Hope for cheaper goods as cost of factory input dips to multi-year low in Q1

Shoppers walk around Carrefour Supermarket at Runda Mall along Kiambu Road on November 06, 2024.

Photo credit: File | Nation Media Group

Consumers may find relief from lower retail prices of some commodities following a sharp dip in producer inflation in the first quarter of this year.

Producer inflation is measured by a Producer Price Index (PPI) and indicates changes in the selling prices received by domestic manufacturers or producers for their output.

Data by the Kenya National Bureau of Statistics (KNBS) showed that in March 2025, the year-on-year producer inflation stood at -5.67 percent, a decline from 7.48 percent recorded in March 2024.

The PPI in its part fell from 144.84 in March 2024 to 136.62 in March 2025, the statistics office said.

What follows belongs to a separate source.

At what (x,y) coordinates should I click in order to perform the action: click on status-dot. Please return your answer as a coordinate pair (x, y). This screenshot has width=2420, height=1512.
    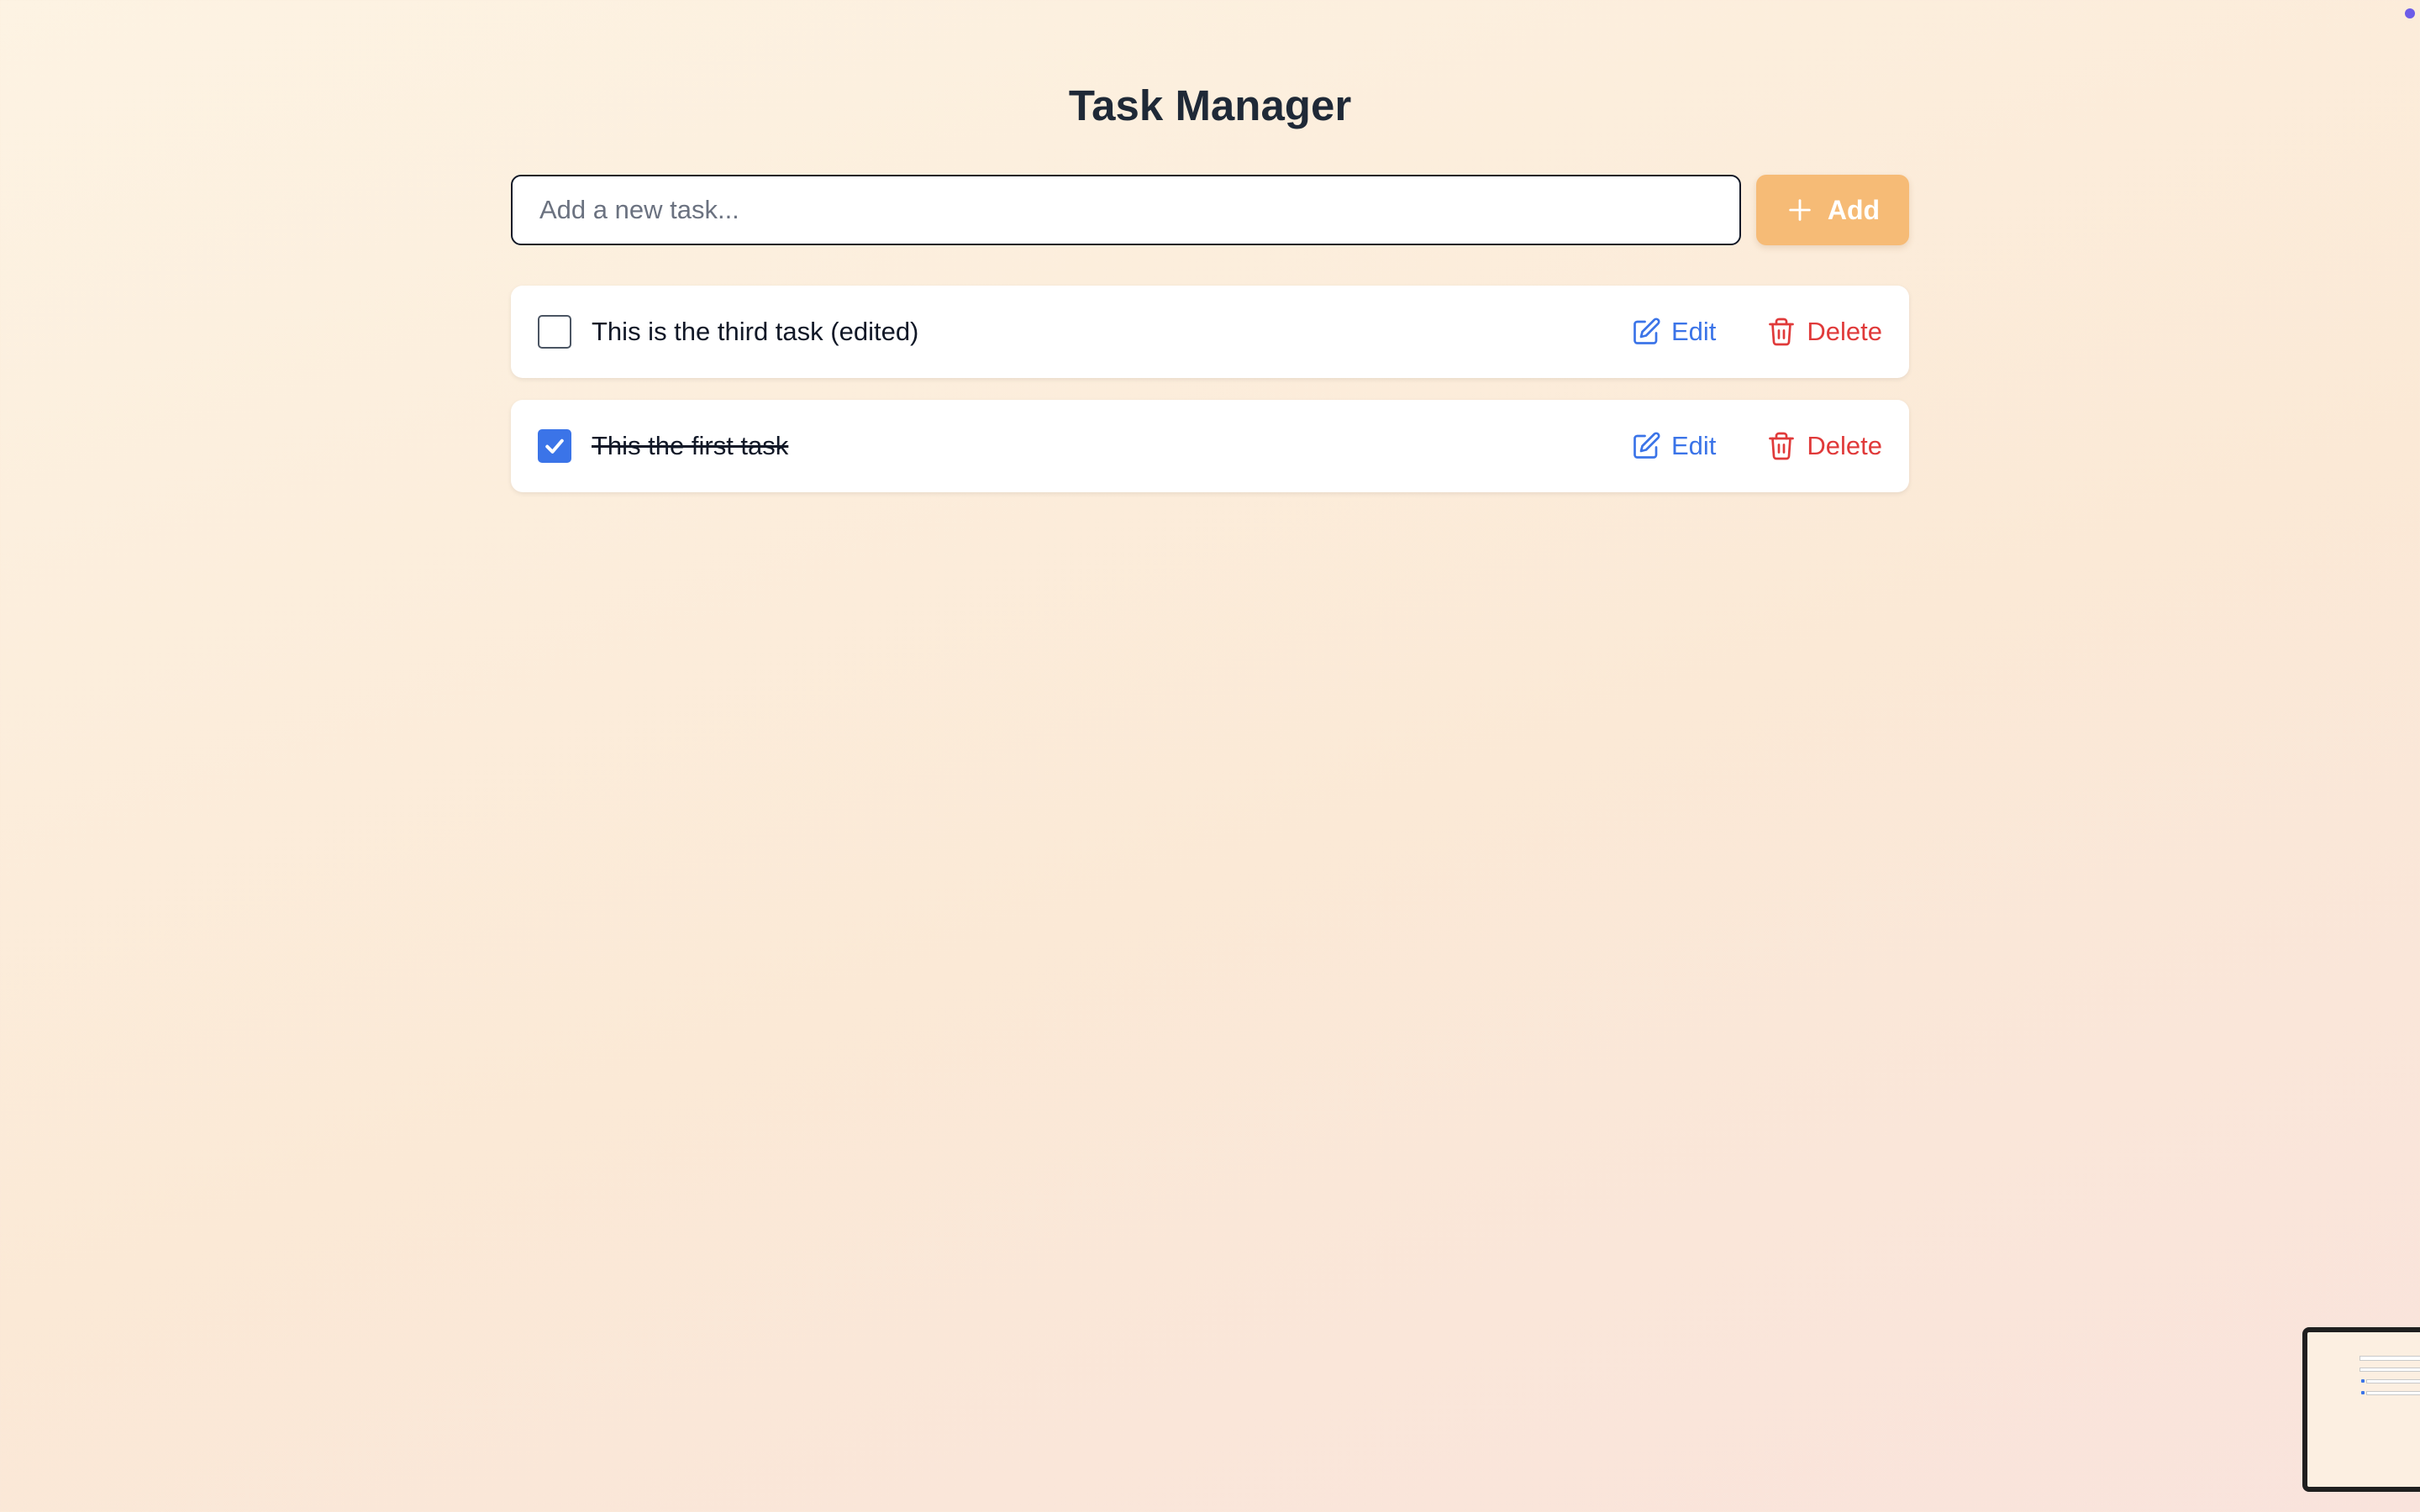
    Looking at the image, I should click on (2410, 13).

The lower PPI-- which tracks the price movement of manufactured goods-- is expected to have some slight ripple effect on consumer prices.

KNBS data shows that during the quarter under review, mining and quarrying posted the sharpest drop in PPI at 3.6 percent, followed by power costs which slumped by 1.6 percent.

“Quarter-on-quarter changes in producer prices show a decline in the first quarter of 2025 by 3.6 percent in the mining and quarrying sector, 1.6 percent in electricity, gas, steam, and air conditioning supply, and 0.6 percent in manufacturing,” KNBS said in its latest review of the price movements.

“The overall producer prices in March 2025 decreased by 0.66 percent compared to December 2024 prices” it added.

During the quarter, the manufacture of beverages had the highest price decline at 9.62 percent, while the cost of mining metal ores recorded the highest year-on-year drop at 23.73 percent.

Conversely, the manufacture of leather and related products recorded the highest price increase during the three months ended in March at a 22.39 percent jump, while the manufacture of motor vehicles posted the highest rise at 21.62 percent year-on-year.

The Consumer Price Index, which measures the actual change of retail prices, rose for the fifth consecutive month in March 2025, with the index climbing from 143.12 in February to 143.69 in March and resulting in monthly inflation of 0.4 percent according to KNBS data.

A lowered PPI, coupled with reduced lending rates in the market, could likely reverse this trend.

Earlier this month, the Central Bank of Kenya (CBK) cut the benchmark rate to its lowest level in almost two years, reducing it from 10.75 to 10 percent and signalling lower domestic rates in the push for private sector credit growth.

But while businesses pass on increases in the cost of raw materials in the form of high retail prices, a fall in PPI does not guarantee reprieve to consumers.

This is mainly because businesses can opt to widen profit margins when the cost of raw materials drops, denying consumers anticipated gains.